→ Exercise directions
Look through the data below for the line with "Popularizace (1128, 1633)", and transcribe it exactly together with each line after it up to and including the line with "contact page (244, 2079)". Give nothing else.

→ Recorded data

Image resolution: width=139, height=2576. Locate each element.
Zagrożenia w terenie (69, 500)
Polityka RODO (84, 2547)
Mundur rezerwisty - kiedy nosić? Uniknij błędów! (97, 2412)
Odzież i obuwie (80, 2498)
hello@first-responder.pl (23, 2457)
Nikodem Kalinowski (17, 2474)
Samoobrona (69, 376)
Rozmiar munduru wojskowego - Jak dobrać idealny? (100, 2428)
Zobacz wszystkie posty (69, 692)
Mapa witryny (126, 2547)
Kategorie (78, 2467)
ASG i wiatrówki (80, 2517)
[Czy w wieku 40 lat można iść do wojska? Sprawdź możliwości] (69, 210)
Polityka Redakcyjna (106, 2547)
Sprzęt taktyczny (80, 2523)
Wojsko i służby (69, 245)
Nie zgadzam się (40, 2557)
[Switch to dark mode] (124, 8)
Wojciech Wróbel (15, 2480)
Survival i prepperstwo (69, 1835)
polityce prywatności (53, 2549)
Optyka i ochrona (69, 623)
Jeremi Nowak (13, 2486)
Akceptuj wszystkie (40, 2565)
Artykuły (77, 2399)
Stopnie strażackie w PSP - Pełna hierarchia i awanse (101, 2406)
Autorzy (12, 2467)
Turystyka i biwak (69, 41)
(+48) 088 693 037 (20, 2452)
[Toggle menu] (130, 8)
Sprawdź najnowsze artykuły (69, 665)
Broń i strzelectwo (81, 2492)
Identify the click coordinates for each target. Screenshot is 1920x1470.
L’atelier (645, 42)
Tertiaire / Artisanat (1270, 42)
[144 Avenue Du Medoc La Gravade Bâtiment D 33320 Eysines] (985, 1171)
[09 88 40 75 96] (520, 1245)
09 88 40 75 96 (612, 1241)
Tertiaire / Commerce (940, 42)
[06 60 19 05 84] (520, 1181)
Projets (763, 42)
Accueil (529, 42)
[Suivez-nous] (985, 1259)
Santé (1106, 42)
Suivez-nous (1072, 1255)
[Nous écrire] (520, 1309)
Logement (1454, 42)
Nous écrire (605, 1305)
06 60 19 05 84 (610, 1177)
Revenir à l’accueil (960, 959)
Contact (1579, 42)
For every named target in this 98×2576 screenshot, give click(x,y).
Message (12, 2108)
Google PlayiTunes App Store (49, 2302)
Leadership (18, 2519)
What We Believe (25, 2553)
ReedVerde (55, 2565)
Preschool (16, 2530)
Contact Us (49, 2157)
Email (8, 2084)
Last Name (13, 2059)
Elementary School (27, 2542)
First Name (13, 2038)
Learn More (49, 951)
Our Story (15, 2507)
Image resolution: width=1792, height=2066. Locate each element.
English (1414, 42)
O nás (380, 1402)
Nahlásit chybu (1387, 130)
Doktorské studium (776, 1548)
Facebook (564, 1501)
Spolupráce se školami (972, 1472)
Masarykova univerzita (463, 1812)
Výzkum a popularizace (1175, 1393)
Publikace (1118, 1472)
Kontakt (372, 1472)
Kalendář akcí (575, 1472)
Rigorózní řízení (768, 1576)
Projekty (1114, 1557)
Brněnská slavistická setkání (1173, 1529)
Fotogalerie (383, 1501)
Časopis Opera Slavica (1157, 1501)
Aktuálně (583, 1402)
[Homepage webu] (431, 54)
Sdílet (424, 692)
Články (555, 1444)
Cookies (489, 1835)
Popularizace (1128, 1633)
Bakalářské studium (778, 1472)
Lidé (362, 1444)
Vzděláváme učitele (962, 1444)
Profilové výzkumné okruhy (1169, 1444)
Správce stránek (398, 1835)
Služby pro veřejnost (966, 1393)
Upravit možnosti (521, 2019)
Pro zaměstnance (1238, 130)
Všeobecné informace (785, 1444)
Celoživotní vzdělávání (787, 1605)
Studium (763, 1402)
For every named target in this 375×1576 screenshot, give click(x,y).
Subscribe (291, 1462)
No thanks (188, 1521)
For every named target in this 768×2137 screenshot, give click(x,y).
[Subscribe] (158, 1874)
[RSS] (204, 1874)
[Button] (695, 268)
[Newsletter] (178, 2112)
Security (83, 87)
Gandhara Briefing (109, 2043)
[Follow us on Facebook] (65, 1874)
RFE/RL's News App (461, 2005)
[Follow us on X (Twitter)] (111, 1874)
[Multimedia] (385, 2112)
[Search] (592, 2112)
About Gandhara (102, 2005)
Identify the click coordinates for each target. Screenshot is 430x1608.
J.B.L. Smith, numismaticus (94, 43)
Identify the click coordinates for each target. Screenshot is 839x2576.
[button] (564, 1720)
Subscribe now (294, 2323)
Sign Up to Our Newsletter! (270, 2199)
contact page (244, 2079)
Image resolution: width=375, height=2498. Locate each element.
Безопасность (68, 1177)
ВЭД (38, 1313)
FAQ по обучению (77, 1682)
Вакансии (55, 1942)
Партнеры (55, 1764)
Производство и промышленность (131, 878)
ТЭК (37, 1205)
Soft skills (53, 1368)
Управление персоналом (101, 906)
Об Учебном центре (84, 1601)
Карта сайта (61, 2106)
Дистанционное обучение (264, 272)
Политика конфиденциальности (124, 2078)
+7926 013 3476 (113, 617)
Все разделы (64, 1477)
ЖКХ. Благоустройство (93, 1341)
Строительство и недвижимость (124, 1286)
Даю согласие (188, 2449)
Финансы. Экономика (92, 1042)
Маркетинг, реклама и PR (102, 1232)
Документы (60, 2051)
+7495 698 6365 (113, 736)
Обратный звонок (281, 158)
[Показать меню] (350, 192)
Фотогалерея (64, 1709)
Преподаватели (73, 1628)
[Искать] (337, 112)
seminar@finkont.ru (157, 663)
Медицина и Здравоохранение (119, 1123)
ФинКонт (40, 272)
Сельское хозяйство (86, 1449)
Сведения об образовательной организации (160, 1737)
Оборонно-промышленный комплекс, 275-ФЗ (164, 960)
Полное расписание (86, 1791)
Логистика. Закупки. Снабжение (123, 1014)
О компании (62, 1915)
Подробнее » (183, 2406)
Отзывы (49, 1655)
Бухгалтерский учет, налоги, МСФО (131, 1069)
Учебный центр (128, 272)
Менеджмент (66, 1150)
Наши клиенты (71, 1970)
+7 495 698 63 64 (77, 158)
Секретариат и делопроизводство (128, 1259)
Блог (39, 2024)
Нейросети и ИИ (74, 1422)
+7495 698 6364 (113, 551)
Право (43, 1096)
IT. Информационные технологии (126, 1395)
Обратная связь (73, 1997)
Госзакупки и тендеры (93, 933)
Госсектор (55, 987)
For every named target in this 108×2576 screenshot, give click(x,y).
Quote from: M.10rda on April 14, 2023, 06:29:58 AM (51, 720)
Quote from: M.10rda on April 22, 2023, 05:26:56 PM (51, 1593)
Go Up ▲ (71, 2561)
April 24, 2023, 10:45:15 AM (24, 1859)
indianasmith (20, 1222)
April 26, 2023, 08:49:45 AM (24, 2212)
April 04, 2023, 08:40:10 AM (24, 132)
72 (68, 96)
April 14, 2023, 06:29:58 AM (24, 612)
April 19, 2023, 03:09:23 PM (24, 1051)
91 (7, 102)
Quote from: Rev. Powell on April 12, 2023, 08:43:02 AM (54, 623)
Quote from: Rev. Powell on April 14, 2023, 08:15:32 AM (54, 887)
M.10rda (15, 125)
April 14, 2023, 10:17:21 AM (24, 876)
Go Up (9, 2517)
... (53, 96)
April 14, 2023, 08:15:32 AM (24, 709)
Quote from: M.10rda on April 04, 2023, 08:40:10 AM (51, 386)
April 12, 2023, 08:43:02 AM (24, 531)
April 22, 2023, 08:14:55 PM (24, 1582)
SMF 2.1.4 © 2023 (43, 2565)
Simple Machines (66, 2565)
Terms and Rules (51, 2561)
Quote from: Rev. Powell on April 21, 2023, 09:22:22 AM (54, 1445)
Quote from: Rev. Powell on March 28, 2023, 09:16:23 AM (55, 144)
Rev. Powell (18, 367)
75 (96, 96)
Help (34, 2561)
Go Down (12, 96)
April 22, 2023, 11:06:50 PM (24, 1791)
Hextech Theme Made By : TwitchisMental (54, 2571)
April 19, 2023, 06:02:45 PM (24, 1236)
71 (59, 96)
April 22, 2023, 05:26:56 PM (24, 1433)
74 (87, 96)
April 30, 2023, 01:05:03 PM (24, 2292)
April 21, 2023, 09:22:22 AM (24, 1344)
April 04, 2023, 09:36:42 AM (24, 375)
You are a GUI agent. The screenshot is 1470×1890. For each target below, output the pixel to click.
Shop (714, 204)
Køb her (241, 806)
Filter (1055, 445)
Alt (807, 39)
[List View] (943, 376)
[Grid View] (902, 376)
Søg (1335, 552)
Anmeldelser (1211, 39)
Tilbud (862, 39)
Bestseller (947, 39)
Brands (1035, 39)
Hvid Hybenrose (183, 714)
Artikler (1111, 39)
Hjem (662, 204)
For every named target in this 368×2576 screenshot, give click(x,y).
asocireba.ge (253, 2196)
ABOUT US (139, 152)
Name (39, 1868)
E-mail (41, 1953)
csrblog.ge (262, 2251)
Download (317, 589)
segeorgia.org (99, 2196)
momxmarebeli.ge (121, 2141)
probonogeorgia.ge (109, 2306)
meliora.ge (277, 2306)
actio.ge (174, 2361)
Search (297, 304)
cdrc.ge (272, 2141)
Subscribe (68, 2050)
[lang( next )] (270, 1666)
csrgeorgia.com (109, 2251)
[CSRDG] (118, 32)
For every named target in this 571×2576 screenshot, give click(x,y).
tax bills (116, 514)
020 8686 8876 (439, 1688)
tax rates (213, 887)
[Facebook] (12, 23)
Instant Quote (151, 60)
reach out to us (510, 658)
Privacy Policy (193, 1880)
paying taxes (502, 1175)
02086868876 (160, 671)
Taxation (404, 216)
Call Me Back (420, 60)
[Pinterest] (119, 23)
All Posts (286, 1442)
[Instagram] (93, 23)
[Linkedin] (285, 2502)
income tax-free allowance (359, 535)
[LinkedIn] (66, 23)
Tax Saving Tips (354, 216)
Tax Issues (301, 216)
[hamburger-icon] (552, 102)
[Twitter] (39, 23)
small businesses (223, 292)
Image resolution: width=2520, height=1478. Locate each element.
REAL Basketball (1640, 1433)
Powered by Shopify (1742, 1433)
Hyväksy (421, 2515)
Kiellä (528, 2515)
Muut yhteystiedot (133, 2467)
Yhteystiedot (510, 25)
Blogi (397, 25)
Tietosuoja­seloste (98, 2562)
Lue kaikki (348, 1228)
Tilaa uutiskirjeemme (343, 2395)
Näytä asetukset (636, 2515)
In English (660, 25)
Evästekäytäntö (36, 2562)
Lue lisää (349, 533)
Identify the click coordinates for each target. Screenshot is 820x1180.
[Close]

→ Result below
Popularizace (1128, 1633)
Bakalářské studium (778, 1472)
Lidé (362, 1444)
Vzděláváme učitele (962, 1444)
Profilové výzkumné okruhy (1169, 1444)
Správce stránek (398, 1835)
Služby pro veřejnost (966, 1393)
Upravit možnosti (521, 2019)
Pro zaměstnance (1238, 130)
Všeobecné informace (785, 1444)
Celoživotní vzdělávání (787, 1605)
Studium (763, 1402)
For every named target in this 375×1576 screenshot, give click(x,y).
Subscribe (291, 1462)
No thanks (188, 1521)
For every named target in this 768×2137 screenshot, give click(x,y).
[Subscribe] (158, 1874)
[RSS] (204, 1874)
[Button] (695, 268)
[Newsletter] (178, 2112)
Security (83, 87)
Gandhara Briefing (109, 2043)
[Follow us on Facebook] (65, 1874)
RFE/RL's News App (461, 2005)
[Follow us on X (Twitter)] (111, 1874)
[Multimedia] (385, 2112)
[Search] (592, 2112)
About Gandhara (102, 2005)
Identify the click coordinates for each target. Screenshot is 430x1608.
J.B.L. Smith, numismaticus (94, 43)
Identify the click coordinates for each target. Screenshot is 839x2576.
[button] (564, 1720)
Subscribe now (294, 2323)
Sign Up to Our Newsletter! (270, 2199)
contact page (244, 2079)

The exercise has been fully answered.